Protein Engineering

Biography

Biography: M Waheed Akhtar

Abstract

Antigens of Mycobacterium tuberculosis produce highly variable response in different tuberculosis patients. Thus detection of multiple antibodies is necessary to ensure reliability in serodiagnosis of tuberculosis. Fusion molecules consisting of fragments having epitopes from two or more antigens showing high sensitivity against all the corresponding antibodies would be helpful in achieving this objective. In silico analysis to examine positioning of the epitopes in the fusion molecules can be of great advantage in designing such constructs successfully.

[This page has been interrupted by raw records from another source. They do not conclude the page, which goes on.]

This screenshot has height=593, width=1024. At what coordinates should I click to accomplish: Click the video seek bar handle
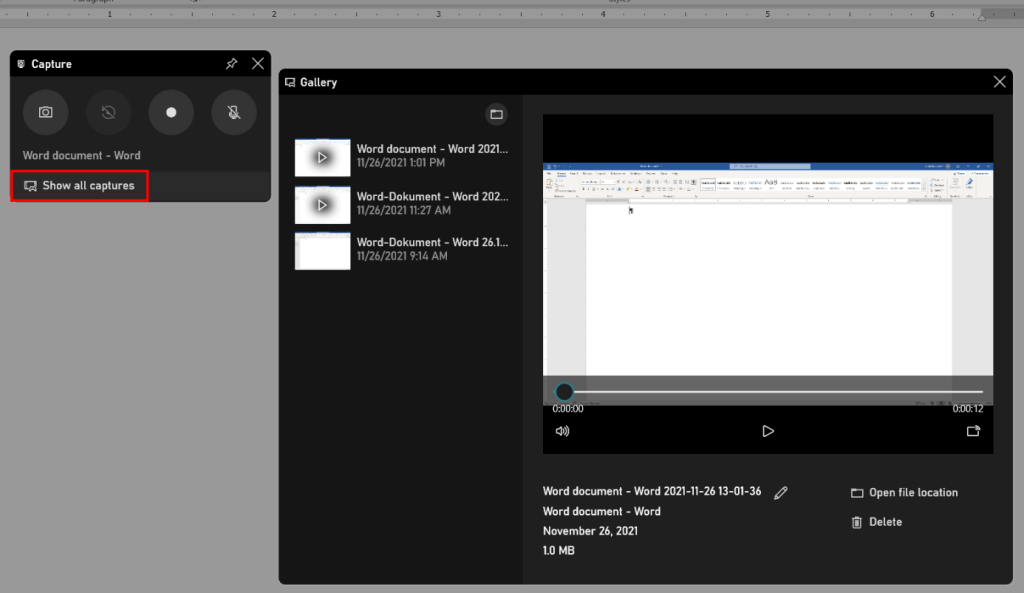click(x=564, y=392)
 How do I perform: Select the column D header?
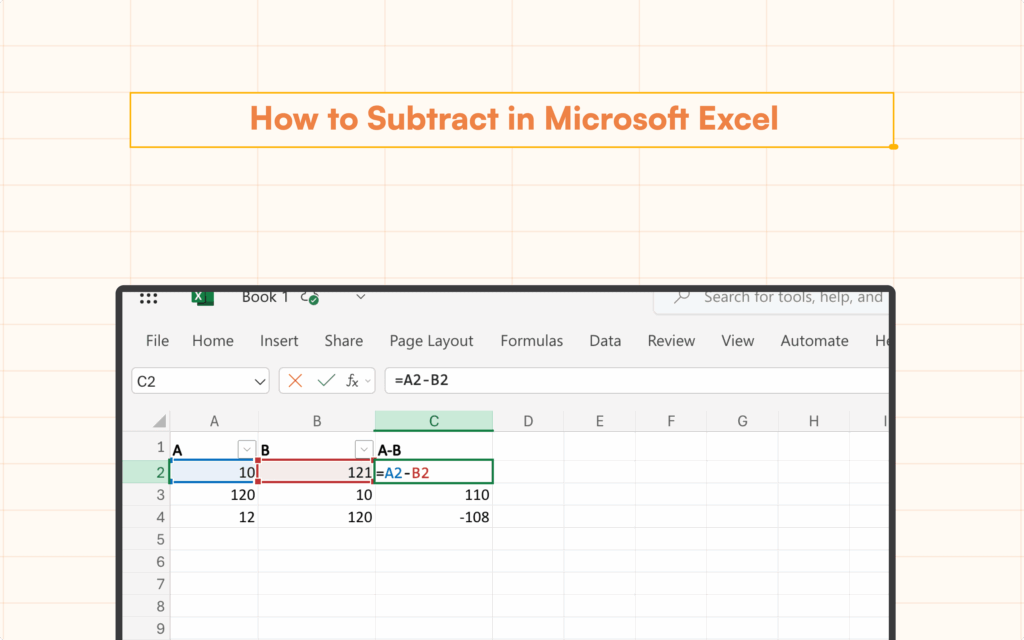click(x=528, y=422)
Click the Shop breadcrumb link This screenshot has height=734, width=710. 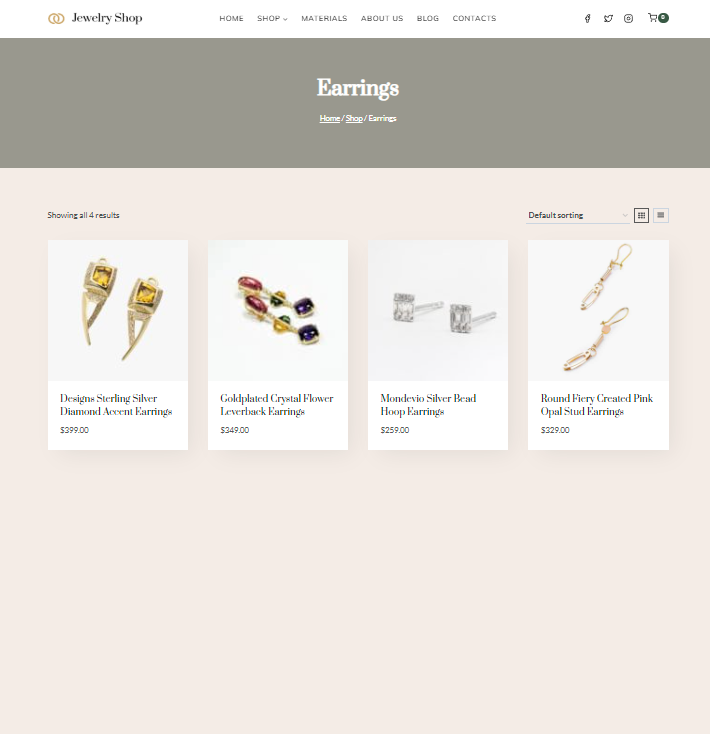tap(354, 118)
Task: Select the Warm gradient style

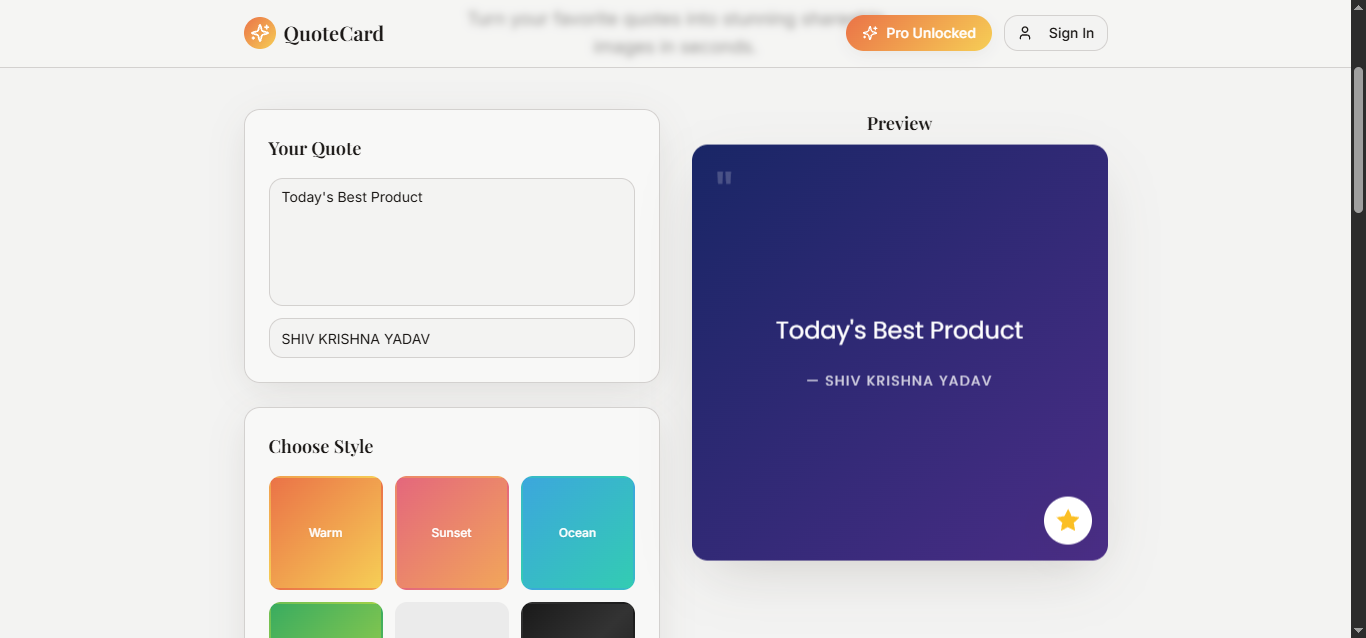Action: tap(325, 532)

We have produced a series of truncated antigens and constructed fusion molecules from epitope regions of several M. tuberculosis antigens like PstS1, TB16.3, echA, HSPX, PE35 and FbpC1. Data obtained on the basis of antibody detection in hundreds of plasma samples of both the smear positive and smear negative tuberculosis patients showed that sensitivity of some of the antigens after truncation increased significantly. Some of the fusion molecules constructed showed sensitivities very similar to the expected combined sensitivity of the contributing antigens. The heat shock protein HSPX of M. tuberculosis not only exhibited full sensitivity but also resulted in soluble expression in E. coli in fusion with some other antigens. Construction of the fusion molecules, their expression at high levels, some in a soluble form and showing high sensitivity in detecting multiple antibodies seem promising for developing a reliable and cost-effective serodiagnosis of tuberculosis.